Who are the defaulters? All from the private sector. Is the name of any public sector organisation in the list of defaulters? No.

Is it a good idea to assess all bad loans above Rs 50 crore?

In fact, we have been demanding an assessment of all loans above Rs 10 crores!

When a loan above Rs 10 crore becomes bad, it has to be probed.

Do you think recapitalisation of PSBs will solve the NPA problem?

The Basel norm is that banks have to have backup capital to support the loan. It is to support the bank in case it collapses which is basically meant for private banks. So, recapitalising public sector banks should not be looked at in the same context.

Private capital of a bank and government capital is different.

The capital of all the 20 public sector banks put together is only Rs 22,000 crores (Rs 220 billion). On the other hand, we give loans worth Rs 75 lakh crores (Rs 7.5 trillion). So, capital in government banks has no meaning.

Why do you have to recapitalise banks? It is only to adhere to international norms that the government gives more capital to banks. Otherwise, it has no meaning.

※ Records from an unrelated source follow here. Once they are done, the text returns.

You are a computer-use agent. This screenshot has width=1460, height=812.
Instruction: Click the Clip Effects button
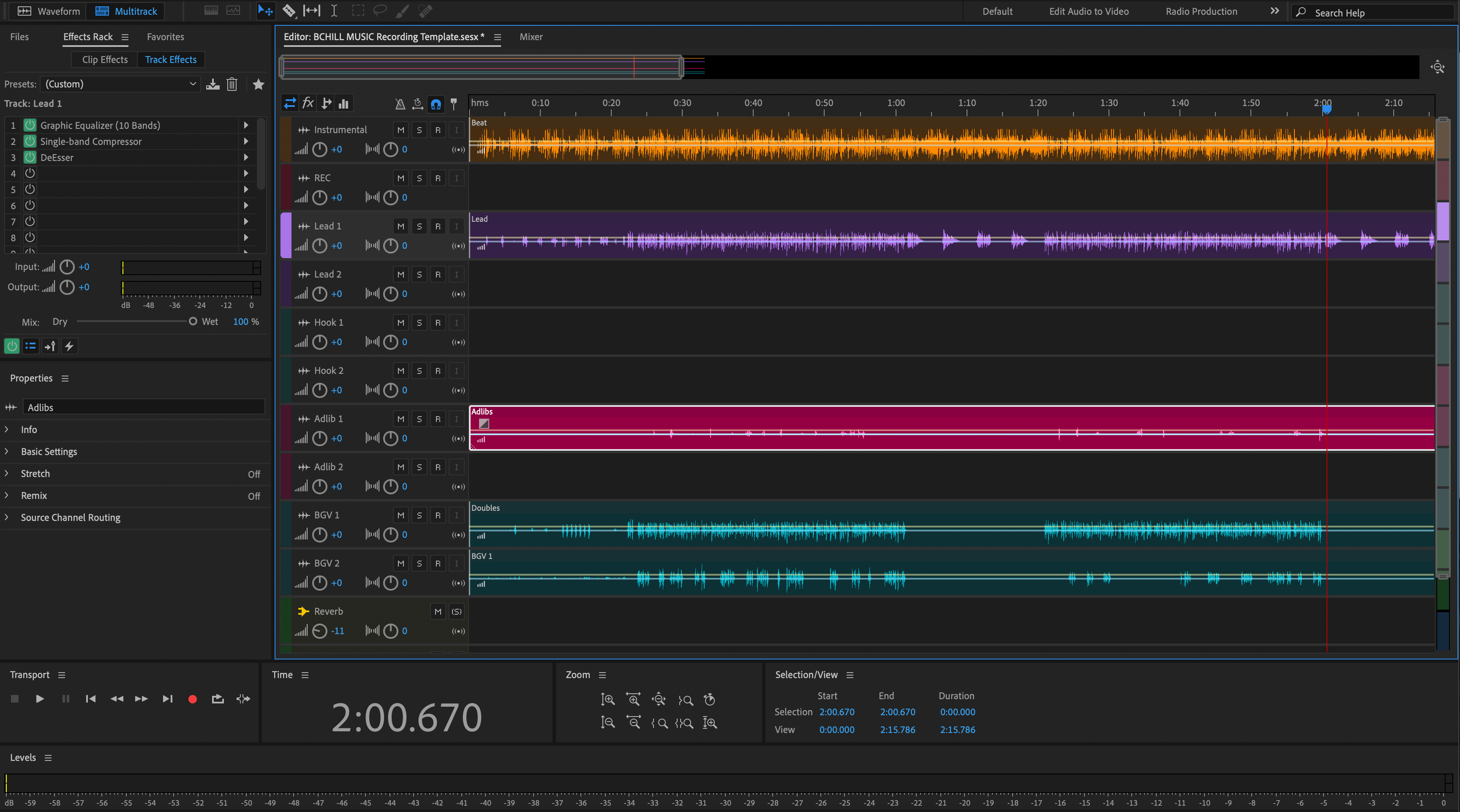[x=104, y=59]
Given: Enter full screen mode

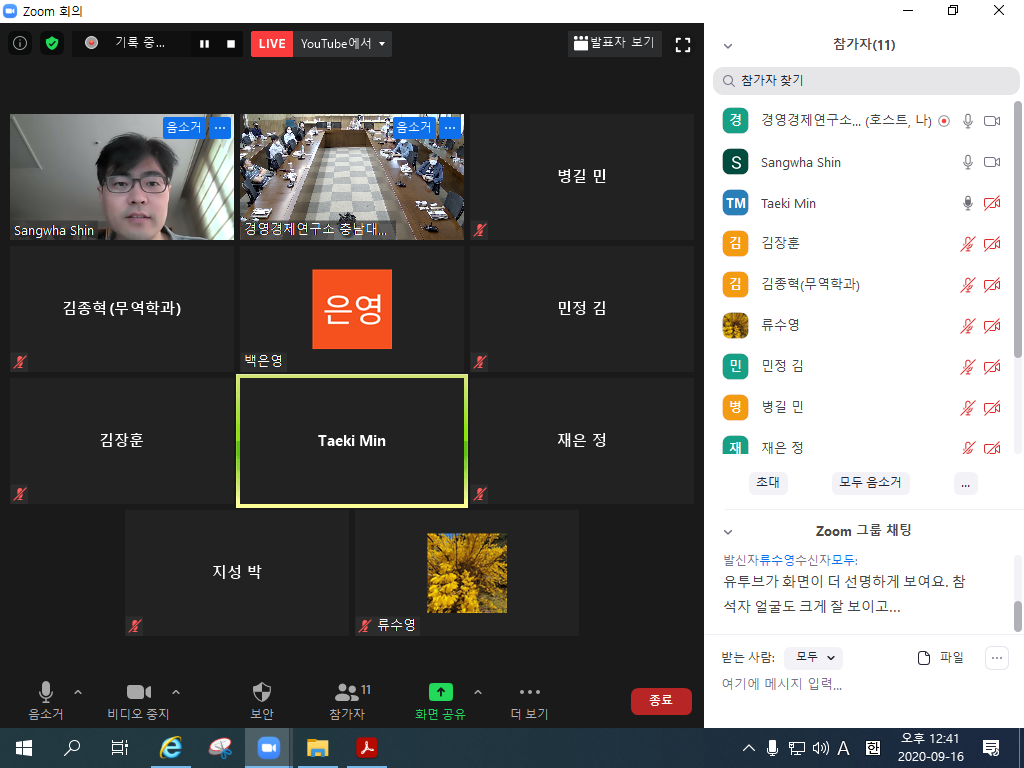Looking at the screenshot, I should 683,44.
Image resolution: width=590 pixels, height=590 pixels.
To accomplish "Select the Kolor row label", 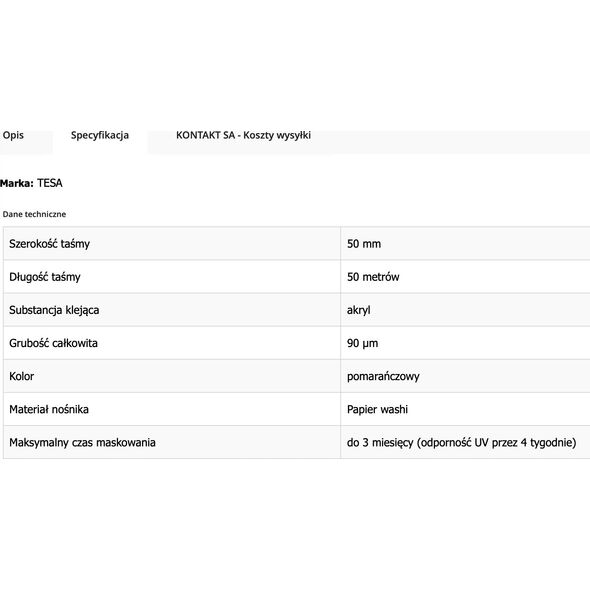I will click(x=21, y=376).
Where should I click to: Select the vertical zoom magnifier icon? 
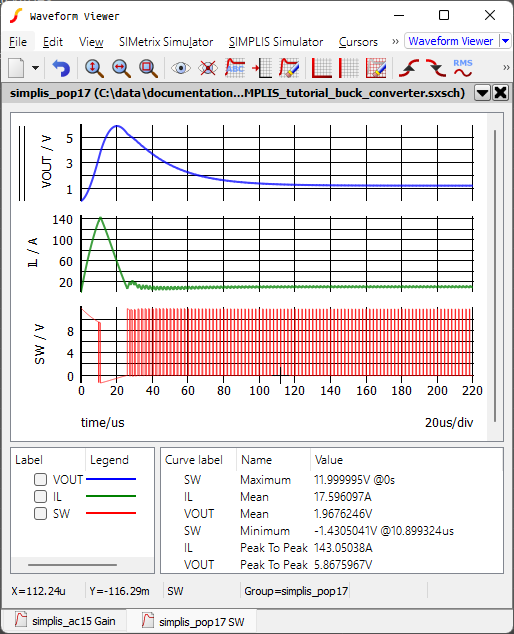click(x=94, y=68)
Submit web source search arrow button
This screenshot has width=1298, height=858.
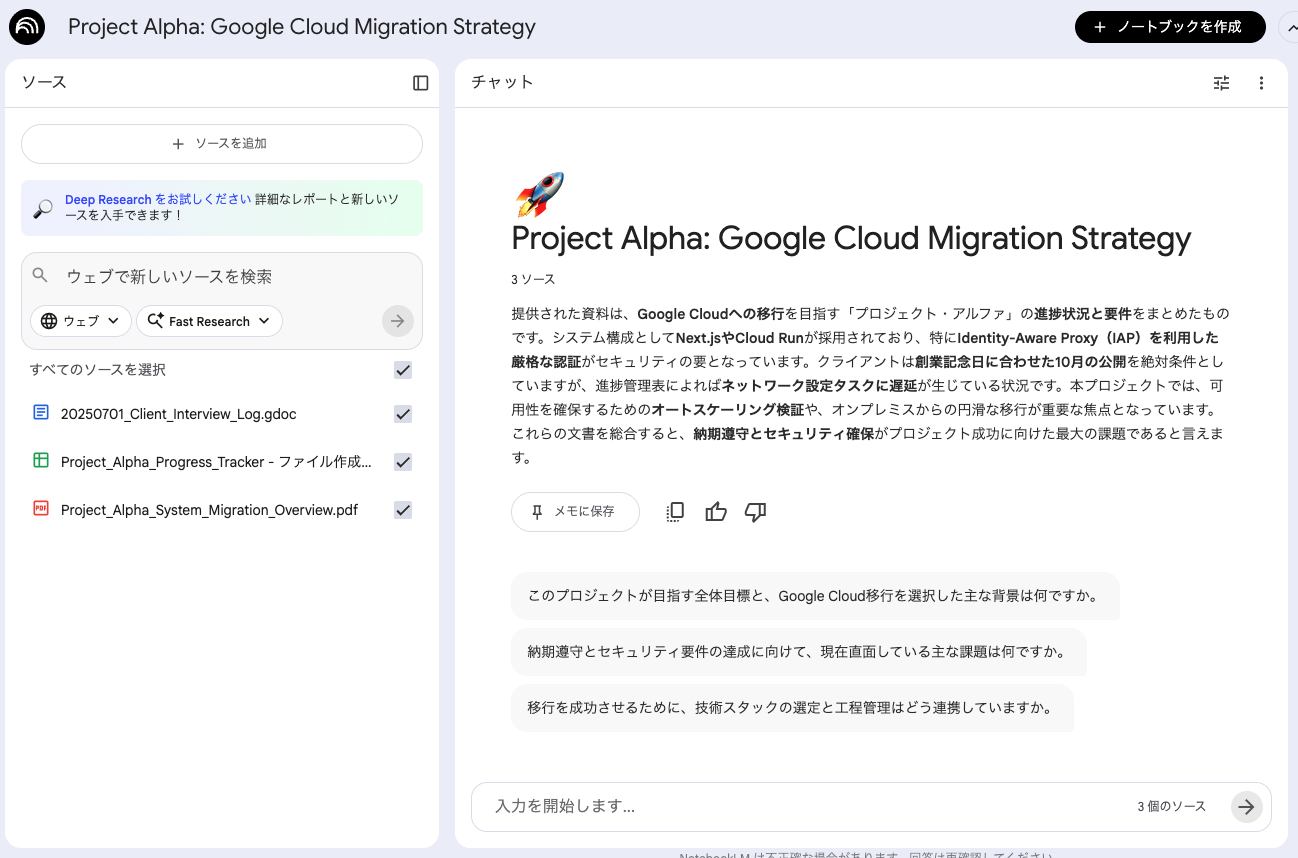397,321
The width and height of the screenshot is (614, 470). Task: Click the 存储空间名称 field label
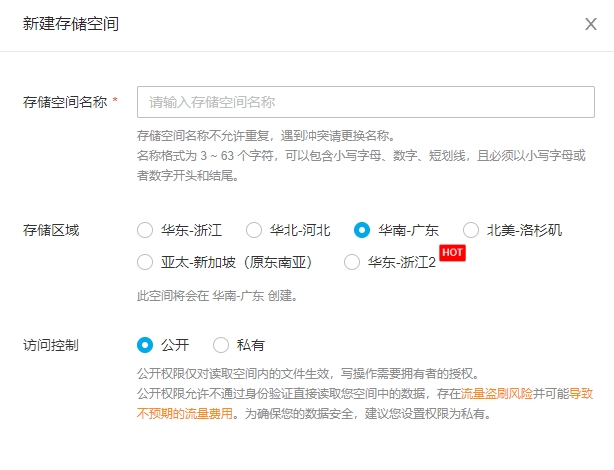[64, 102]
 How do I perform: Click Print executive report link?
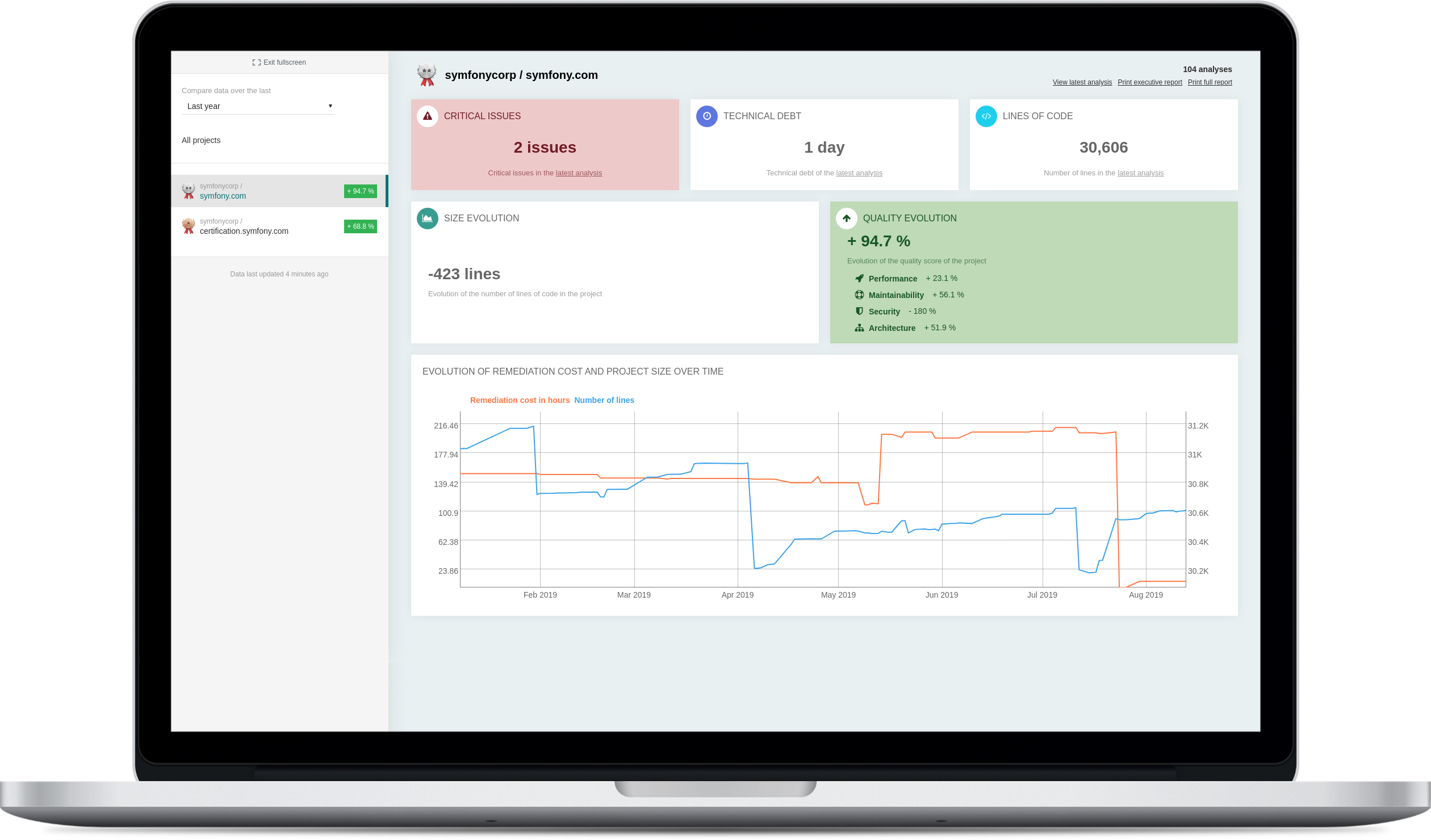point(1149,82)
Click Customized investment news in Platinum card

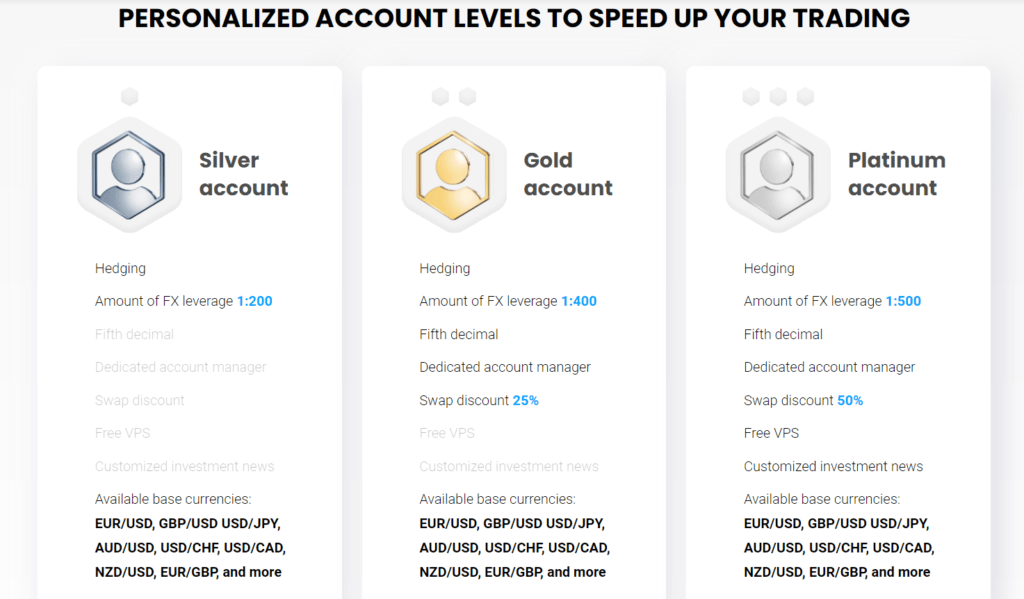coord(833,466)
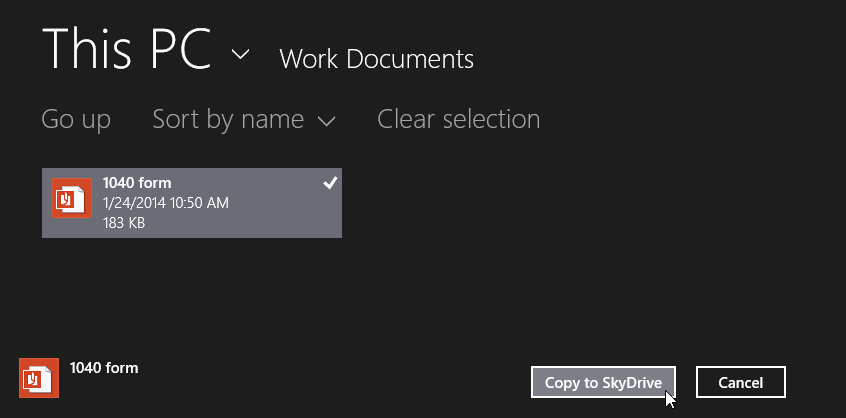This screenshot has height=418, width=846.
Task: Click the 1/24/2014 10:50 AM date text
Action: 166,203
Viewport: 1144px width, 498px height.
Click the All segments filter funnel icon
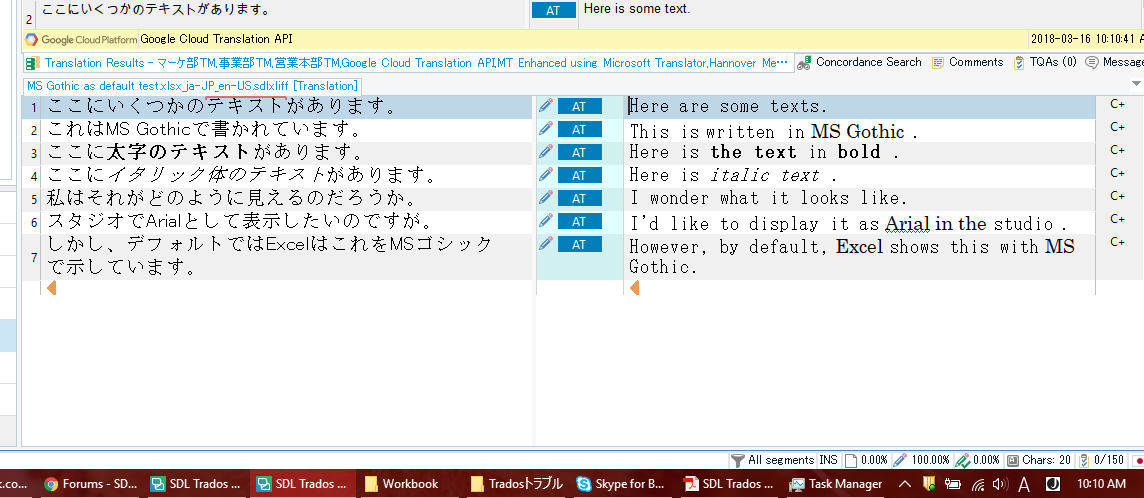click(737, 460)
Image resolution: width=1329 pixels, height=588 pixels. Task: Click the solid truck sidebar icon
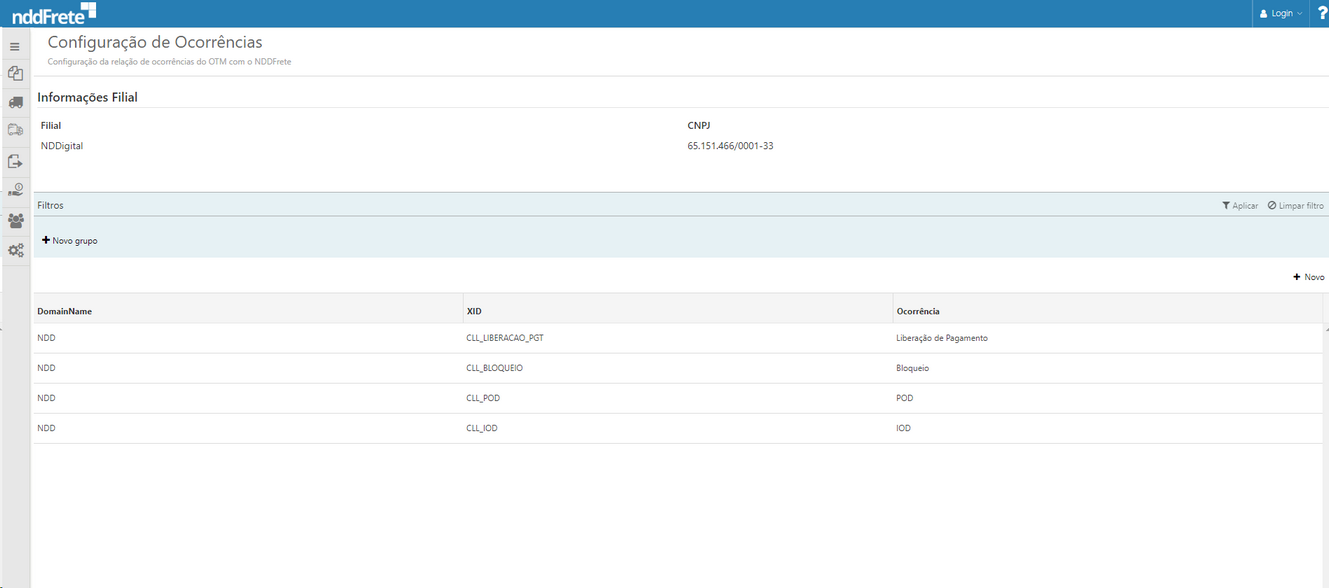tap(15, 102)
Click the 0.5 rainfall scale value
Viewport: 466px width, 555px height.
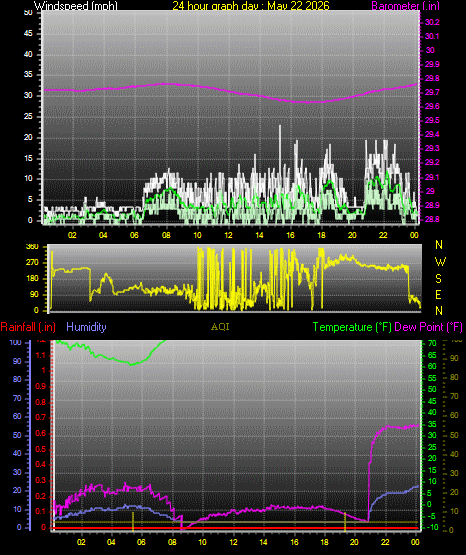click(x=41, y=449)
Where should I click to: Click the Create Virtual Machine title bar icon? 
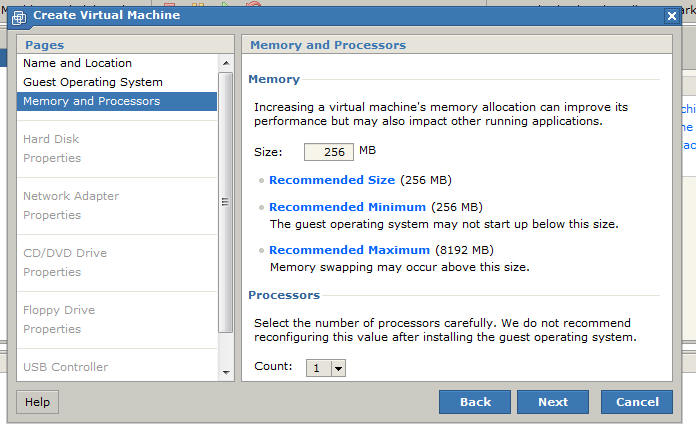tap(18, 16)
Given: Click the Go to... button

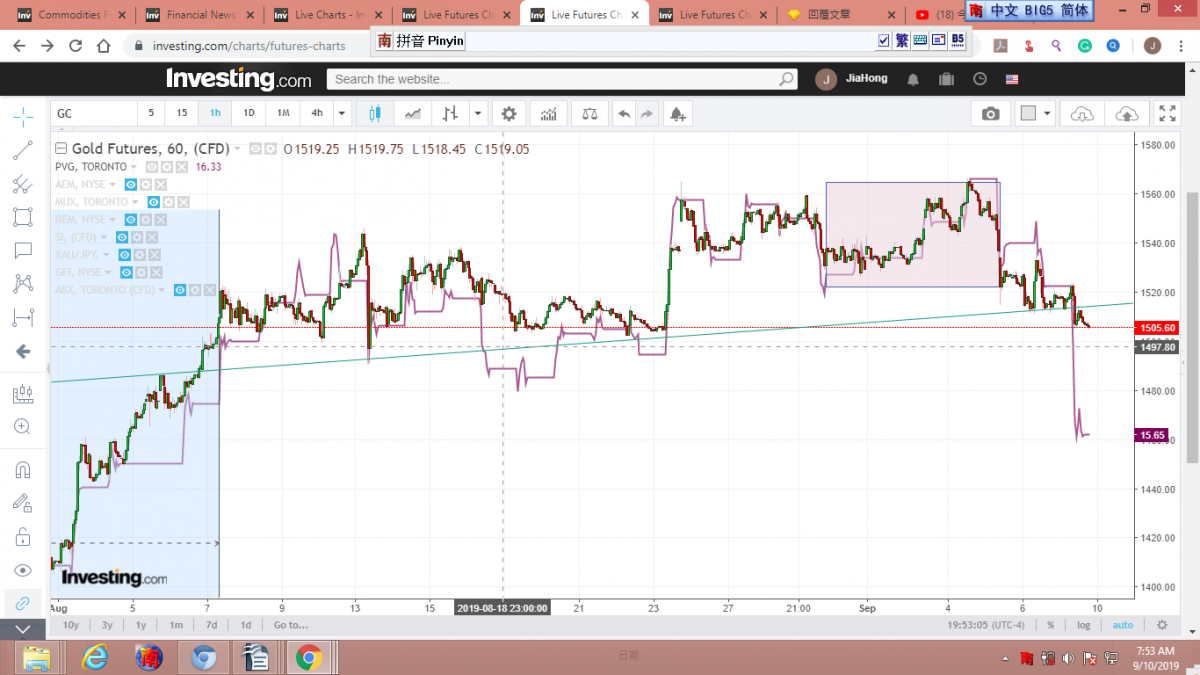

Some time back, three public sector banks had negative capital yet people did not rush to withdraw all the money because people knew the government would take care of the banks. Had this happened to a private bank, people would have panicked.

Do you think after all these mega scams, the public has lost trust in public sector banks?

Yes, there is confusion and panic in the minds of people. After hearing about bad loans, people now feel that such banks will not function after some time.

When you hear about scams as big as Rs 14,000 crores (Rs 140 billion), the public tends to wonder about the fate of their savings.

Now the government is coming with the Financial Resolution and Deposit Insurance Bill 2017 in Parliament, which says if any bank gets liquidated, the RBI would use people's deposits to save the bank from liquidation.

This has created panic in the minds of people. It means the government will not bail out the banks, instead it will use people's money.

In 1960, when T T Krishnamachari was the finance minister, the AIBEA president raised the issue of many private banks in India collapsing at that time. It was after that Section 45 of the Banking Regulation Act was added as a special amendment.

Under the amendment, the government can tell the RBI to close the bank and merge it with another bank. So, from 1960, no bank has been liquidated in India.

Around 30 to 40 private banks collapsed later, but they were not liquidated; they were taken over by another bank.

But now, this government wants to bring in the FRDI bill in Parliament. This is going to cause unnecessary panic in the minds of people.

It will also affect the confidence people had in public sector banks. If they feel banks are not safe, where will they keep the money?

Is to force them to put all the savings in mutual funds and the share market?

The government should understand that the savings of the people are the social capital for the country's development.

If social capital goes into the share market for speculation, not only the individual but the country is also taking a big risk and it is very dangerous.

In India, people save for their children's education or a daughter's marriage or for old age.

This is not America or Japan, this is India.

This is a conservative society and what we need is more regulation to safeguard and guarantee people's money.

But this government wants to make India a gambling den. That's why we feel the government must change its economic policies.